As content creators become ever-more prominent in the TV world, their business operations also become more sophisticated and complex. Content creators are:

  • Establishing their own production companies and studios to scale their content, including hiring teams of writers, producers, directors and crew.
  • Developing their own YouTube channels.
  • Branching out into ancillary media avenues like podcasting and vodcasting.
  • Collaborating with traditional broadcasters and streamers, both on traditional platforms and on newer digital platforms.
  • Monetising and protecting their IP.
  • Generating income through securing brand deals, sharing sponsored posts, brand collaboration posts and product reviews, offering exclusive content to paying subscribers and even marketing and selling their own product lines.

Meanwhile, independent production companies are also wanting in on the action. We’re seeing a real uptick in interest from traditional production companies in creator-driven business, from traditional players making investments in new YouTube channels to pairing up with content creators to access brands to fund shows and have been advising production companies on how to structure such deals with content creators.

What legal issues does this present?

As with any industry disruptor, as content creators, indies and broadcasters lean into the opportunities presented by the new TV landscape, so too do the legal complexities grow. Some of the legal issues being grappled with are:

  • IP and rights management: protecting ownership of IP in the content being created and negotiating licensing terms with third parties who want to use it.
  • Production and talent contracts: as content creators increasingly act as producers, they are looking to engage third parties, or vice versa where the content creator is engaged by a streamer or studio. Negotiation of production and talent contracts is key.
  • Co-Production deals and contracts: where a content creator teams up with a larger, established production company in order to create a show.
  • Clearance issues: risks arise when content creators feature copyright protected or controversial material in their content.
  • Corporate structuring: many content creators are establishing their own production companies.
  • Corporate investment: content creators and traditional production companies, broadcasters and streamers are joining up and navigating commercial or equity partnerships and investments.
  • Employment: as content creators expand their businesses and begin hiring employees, they need to ensure they comply with employment laws, minimum wage and working hour regulations, as well as having workplace policies in place.
  • Advertising: content creators have no excuse for not complying with advertising standards, including the UK’s Advertising Standards Authority’s rules which affect transparency in marketing activities and other promotional content.
  • Compliance with regulations: content creators need to understand their obligations under the Online Safety Act 2023, which requires influencers to take greater responsibility for their content to prevent any harm to viewers, and under the Digital Markets, Competition and Consumers Act 2024, which prohibits fake reviews and mandates transparency in endorsements.
  • Reputation management: this relates to protecting content creators’ online presence and public persona, personal and confidential material and privacy, as well as managing reputational risks and managing defamation claims and paparazzi intrusion.
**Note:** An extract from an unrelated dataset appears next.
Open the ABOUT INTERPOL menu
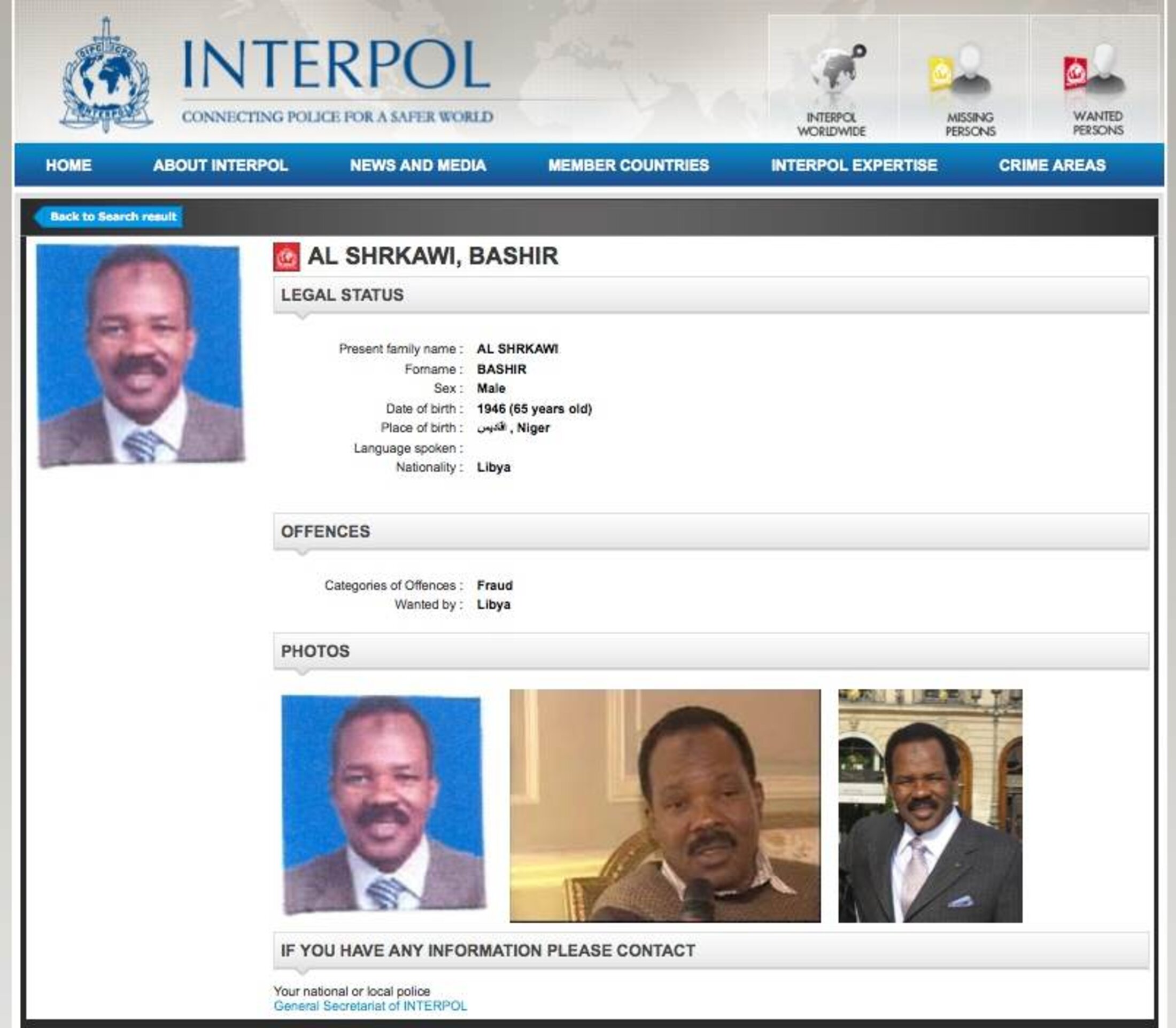Screen dimensions: 1176x1028 point(220,165)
What does the future hold?

The dominance of content creators in the modern entertainment landscape is undoubtedly here to stay. However, this doesn’t spell the end for traditional film and TV. By adapting to these shifts and seeking opportunities to collaborate with creators, traditional production companies and broadcasters can capitalise on the success of content creator-driven media. In fact, aligning themselves with the burgeoning ‘creator economy’ could not only help them stay relevant but also enhance their profitability.

Conversely, content creators aiming to maintain their loyal and dedicated audiences might find value in partnering with established industry players. Such collaborations help creators broaden their reach and also reinforce trust with their audience.